Reference data is a class of data that has many synonyms. It is commonly referred to as code tables, lookup tables or domain values. In a data model, these entities look unimpressive. They typically contain two attributes - a "code" that is a primary key and a description. In a physically implemented database, they seem equally simple. There are usually just a few rows in these tables, and these contain data that typically changes infrequently. In fact, it is often referred to as static or slowly changing.
Figure 2: Revised Data Model Fragment for a Hospital Admissions Database
However, reference data has some important properties that are not shared by other categories of data. One of them is that the code values often have definitions. For instance, the code "Gold" in a record in a Customer Credit Type table may be used to identify a customer who can be given 90 days to pay their bill. Even in a Country table, it may be necessary to have definitions to tell us, for instance, whether U.S. includes Puerto Rico, or whether People's Republic of China includes Hong Kong. Only metadata - at least the metadata for entities and attributes in a data model - shares this need for semantics. All other categories of data lack the need to assign meanings to physical data values.

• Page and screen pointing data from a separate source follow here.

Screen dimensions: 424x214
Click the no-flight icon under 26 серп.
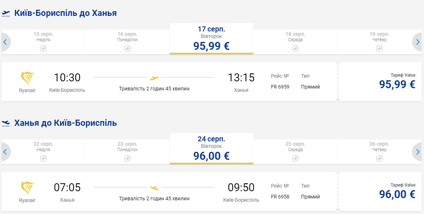coord(379,158)
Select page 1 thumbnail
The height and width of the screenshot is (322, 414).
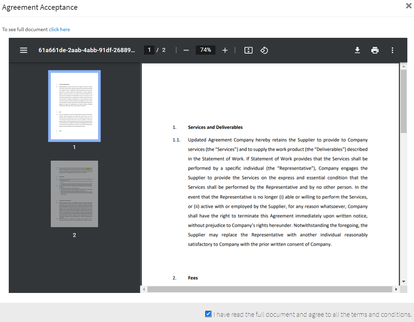[74, 106]
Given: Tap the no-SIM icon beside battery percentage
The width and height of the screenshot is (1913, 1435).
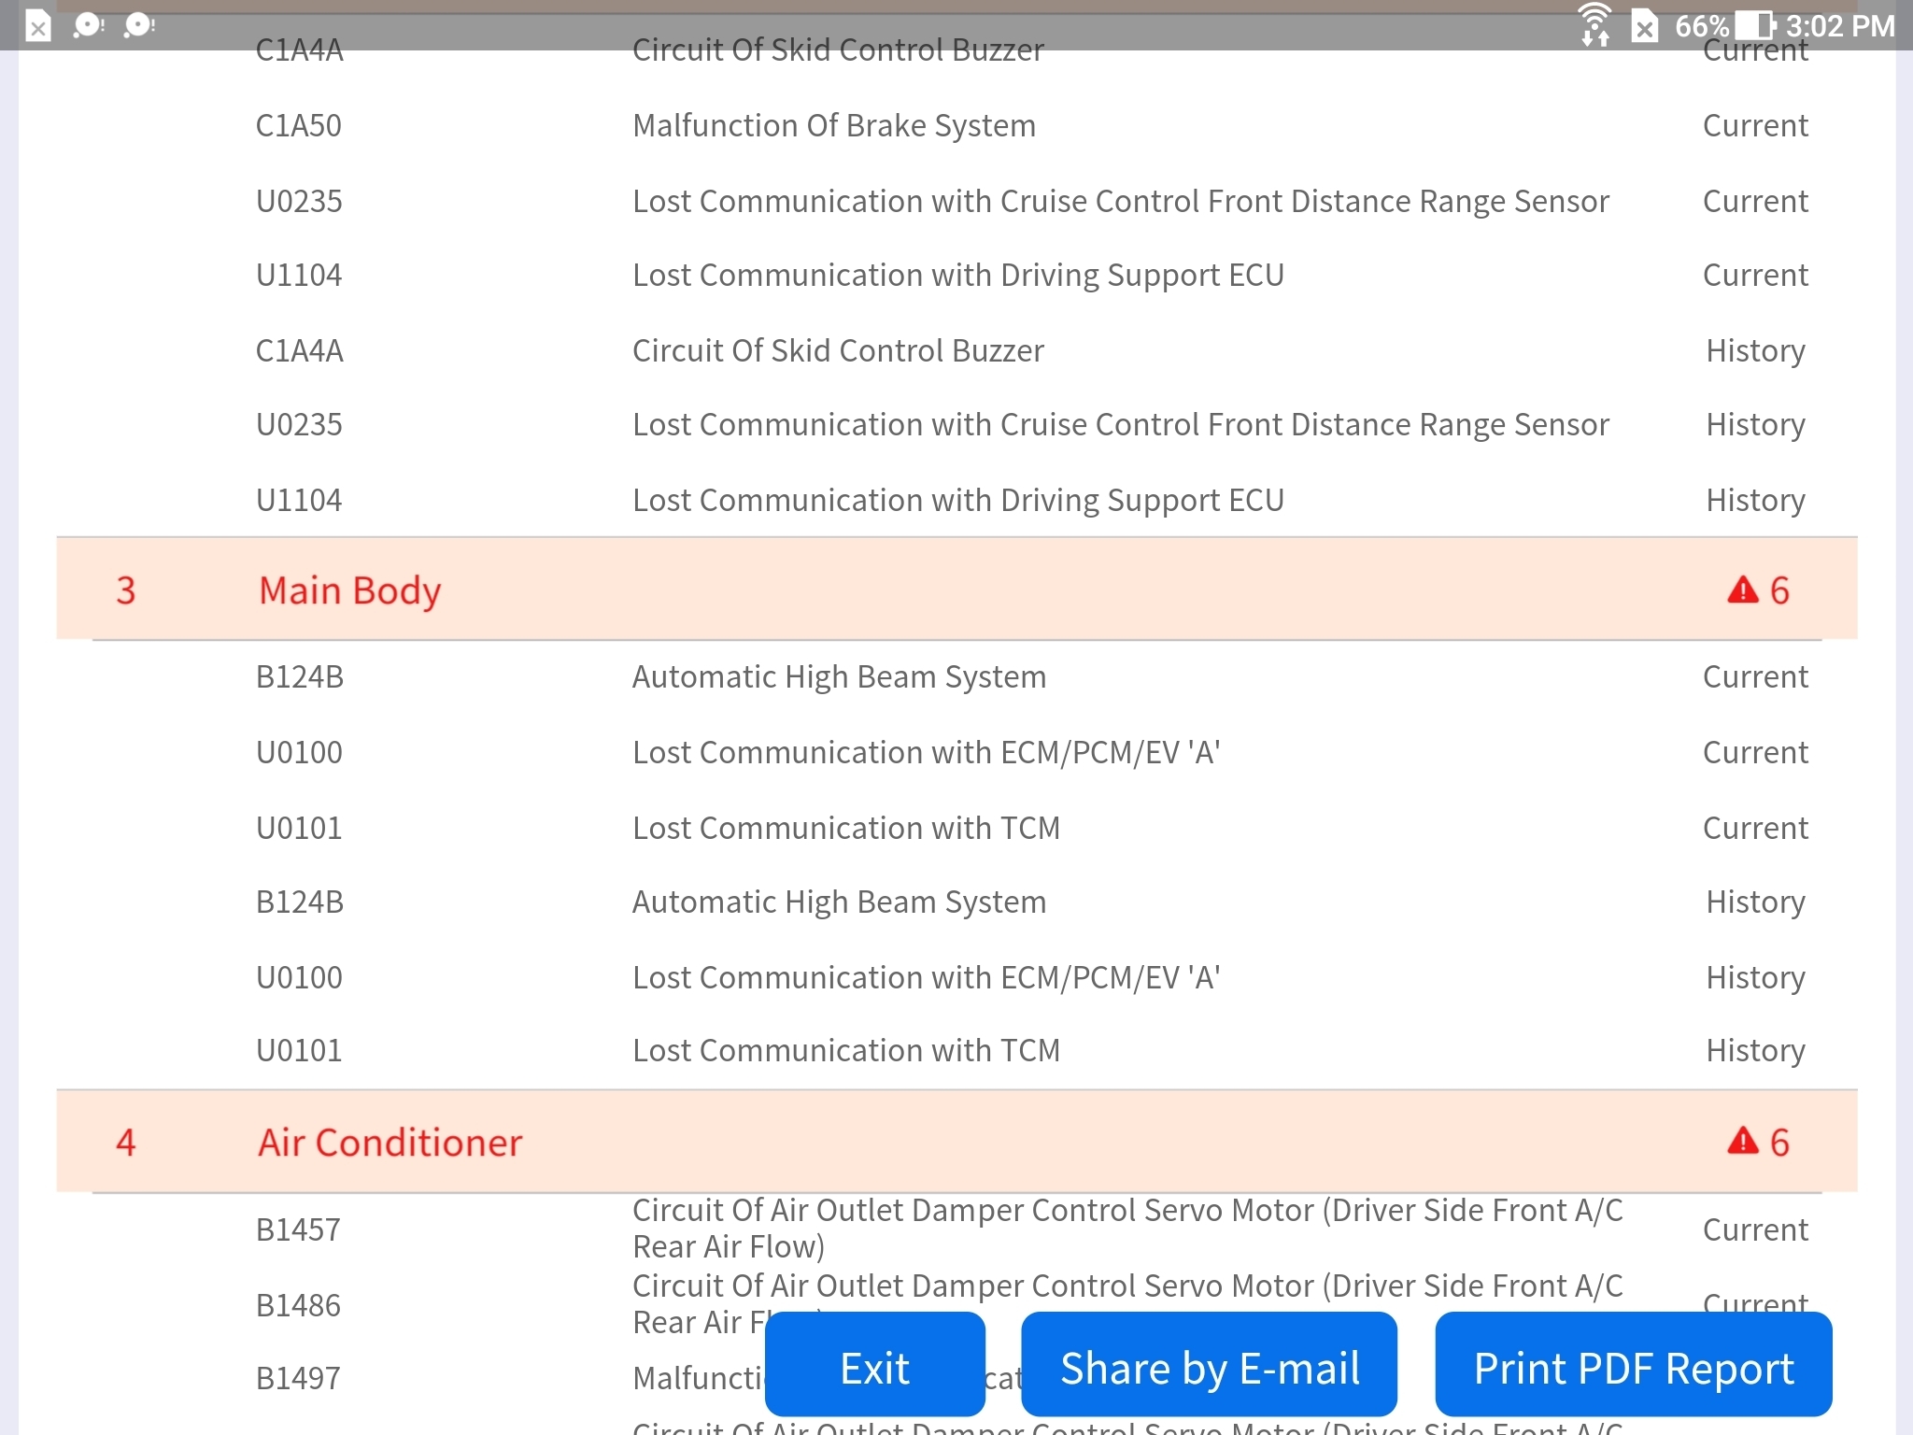Looking at the screenshot, I should coord(1644,26).
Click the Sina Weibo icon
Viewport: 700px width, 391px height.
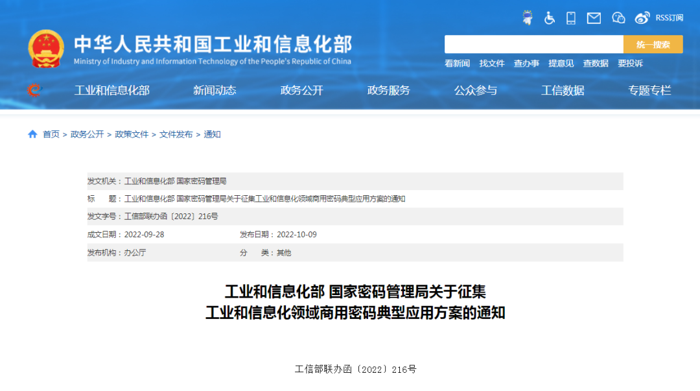(x=642, y=18)
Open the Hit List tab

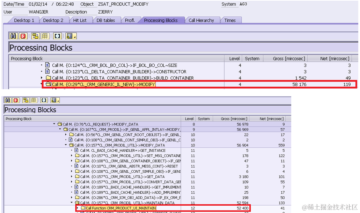pyautogui.click(x=80, y=20)
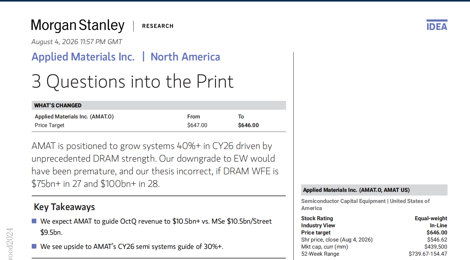The height and width of the screenshot is (260, 470).
Task: Click the second blue square bullet in Key Takeaways
Action: point(34,246)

The Customer Jane Doe has no semantic meaning, nor does the Product Widget A.
In my book Managing Reference Data in Enterprise Databases, I defined reference data as any kind of data that is used solely to categorize other data found in a database or solely for relating data in a database to information beyond the boundaries of the enterprise. This definition is based on the role that reference data plays at a high level in a database. It is within the general role of categorizing other data that reference data is used to specify design in a physically implemented database.

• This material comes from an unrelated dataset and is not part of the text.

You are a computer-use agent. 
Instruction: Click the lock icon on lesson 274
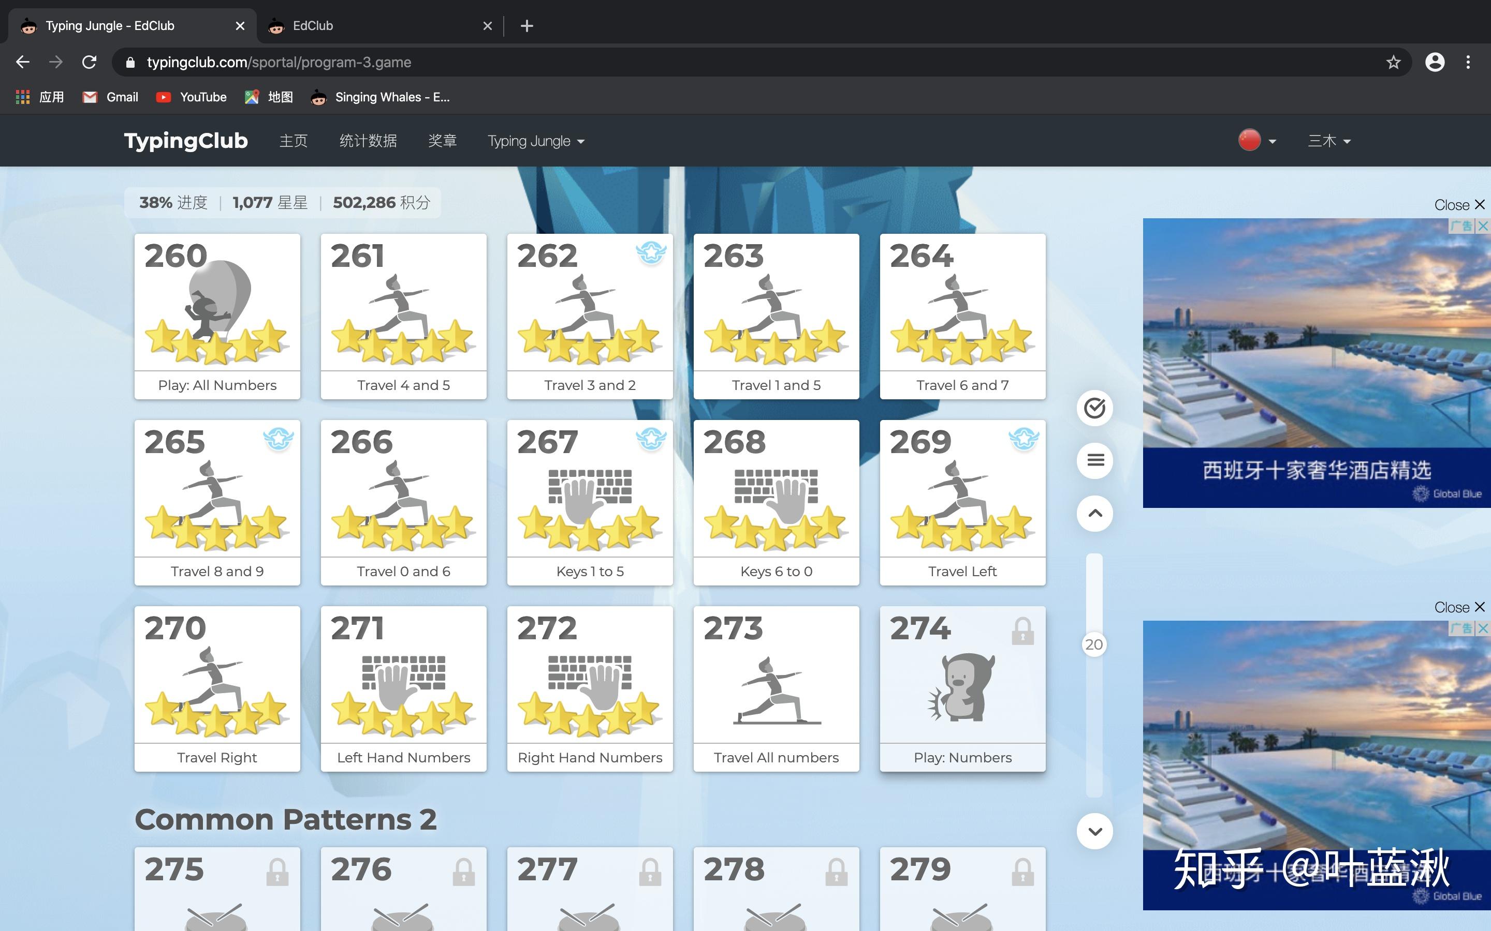click(x=1023, y=630)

How do reference data values specify database design? One of the ways is by effectively replacing attributes in entities. Consider the data model fragment in Figure 1. The entity Person records all persons of interest to the hospital, and the entity Hospital Admission tracks a patient's stay in the hospital. Within the Hospital Admission entity, there are three attributes that represent different roles for a person: Patient ID, Primary Care Physician ID and Assigned Nurse ID. A Patient ID and an Assigned Nurse ID must always be specified, while Primary Care Physician ID is optional.
A data modeler might wonder if there could be additional roles for Person in the future. This could lead to a more generalized design as shown in Figure 2, which introduces the reference data entity Person Role. When implemented as a database table, it will contain one record for each of the possible roles that a person can play: patient; primary care physician and assigned nurse. In Figure 1, the attributes Patient ID, Primary Care Physician ID and Assigned Nurse ID were explicitly identified and (hopefully) had complete and accurate definitions. In Figure 2, they have been removed. We can tell that there are person roles from Figure 2, but we can only know what they are by looking at the data values in records in the physically implemented Person Role database table. Thus, design information has been moved from the logical level to reference data values at the physical level.